» **Daftar Perintah**
(a) Dalam tulisan tentang ngeblog, berapa orang di grup itu yang pernah punya blog?
(b) Kutip tanpa perubahan bagian tulisan tentang ngeblog yang dibuka dengan kata-kata berisi "Yang lain berkomentar, dulu" dan ditutup dengan "kecuali tiga orang.".

» **Teks yang Diberikan**
►

Aku ngeblog maka aku ada, aku nggak ngeblog maka aku tetap ada. Kata wong Jawa, ora ngeblog ora pathèken.
↻ Lama baca 2 menit ↬

Aku ngeblog maka aku ada, aku nggak ngeblog maka aku tetap ada

Aku hanya menyimak tanpa pernah berkomentar. Di sebuah grup WhatsApp yang berisi bekas pekerja media itu topik bagaimana tetap eksis sekaligus menambah jejaring dan cuan selalu ramai. Di grup lain juga ada yang demikian.

Ada yang bermain video di Facebook, YouTube, Instagram, dan akhirnya TikTok dengan aneka topik dan pendekatan. Prinsip mereka, apapun yang bakal ditonton orang itulah yang dibikin.

Salah seorang mengingatkan, kita semua bekas orang media, dulu bikin berita itu yang laku, yang dibaca orang, bukan demi ego dan segelintir peminat. Misalnya saat membahas seni, terutama musik. Membahas buku juga dihindari karena itu cuma cerminan snobisme sok intelek.

Yang lain berkomentar, dulu pada era blog ada pendapat kalau memuaskan ego menulislah di blog. Menulis karena ingin menulis. Tetapi semua akhirnya saling ledek karena tak ada yang pernah punya blog kecuali tiga orang.

Salah satu yang pernah punya blog mengakui menulis di blog pun tak bisa menuruti ego. Prinsip bisnis media yaitu jangkauan pembaca, hubungan baik dengan pelbagai circles, dan reriungan lebih utama karena berhubungan dengan fasilitas untuk konten dan secara tidak langsung duit. Sebagai freelancer hal itu penting. Baginya, kalau ingin menuruti ego tulislah cerpen dan novel.

Yang lain mengambil semua yang ngetren untuk dia coba, dari blog, Twitter (sebelum menjadi X), Facebook, Instagram, YouTube, hingga TikTok, namun secara ekonomis tak menghasilkan. Memang sih lumayan untuk menjaga eksistensi diri. Menulis di Medium? Dia tak berminat. Alasannya, atmosfer di sana terkesan tak ramah bagi narsisis. Medium juga blog, padahal kini ngeblog sudah tidak realistis.

◄

» **Bahan Sumber**

►

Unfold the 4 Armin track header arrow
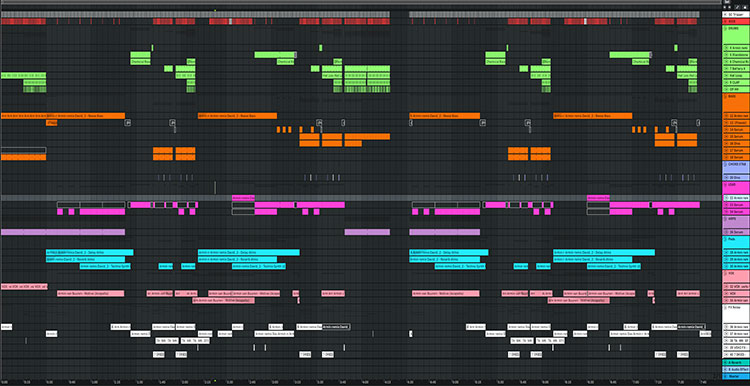The image size is (750, 386). tap(726, 48)
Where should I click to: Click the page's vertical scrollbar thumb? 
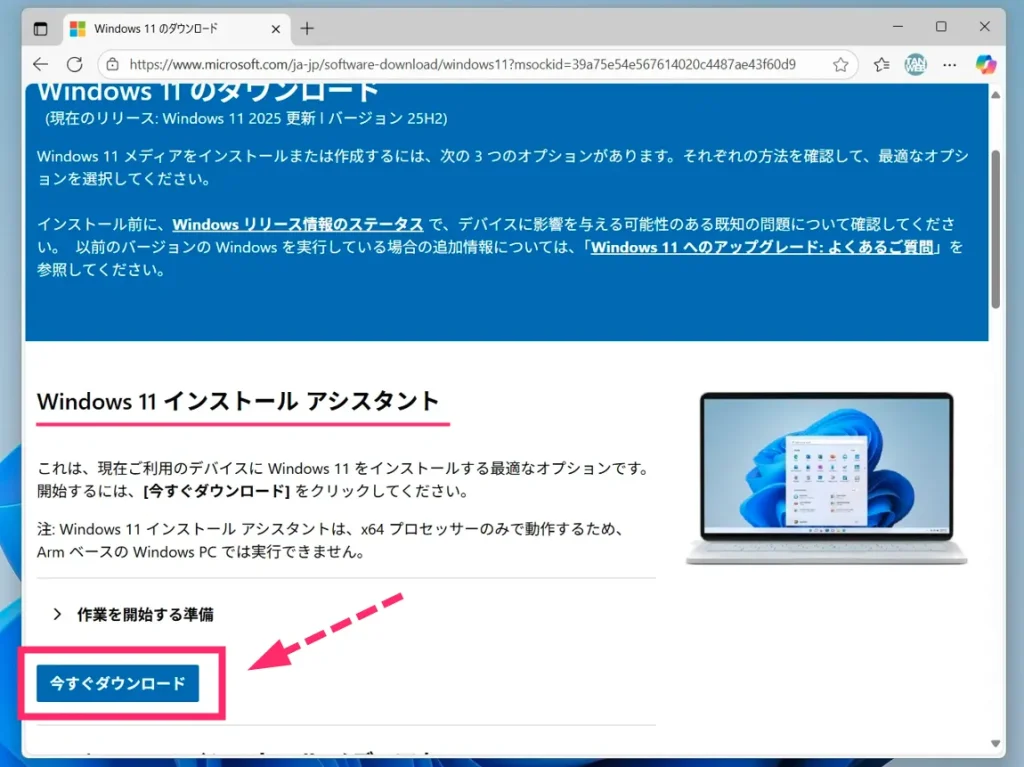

◄

» **Penyelesaian Soal**
(a) Tiga orang.

(b)
Yang lain berkomentar, dulu pada era blog ada pendapat kalau memuaskan ego menulislah di blog. Menulis karena ingin menulis. Tetapi semua akhirnya saling ledek karena tak ada yang pernah punya blog kecuali tiga orang.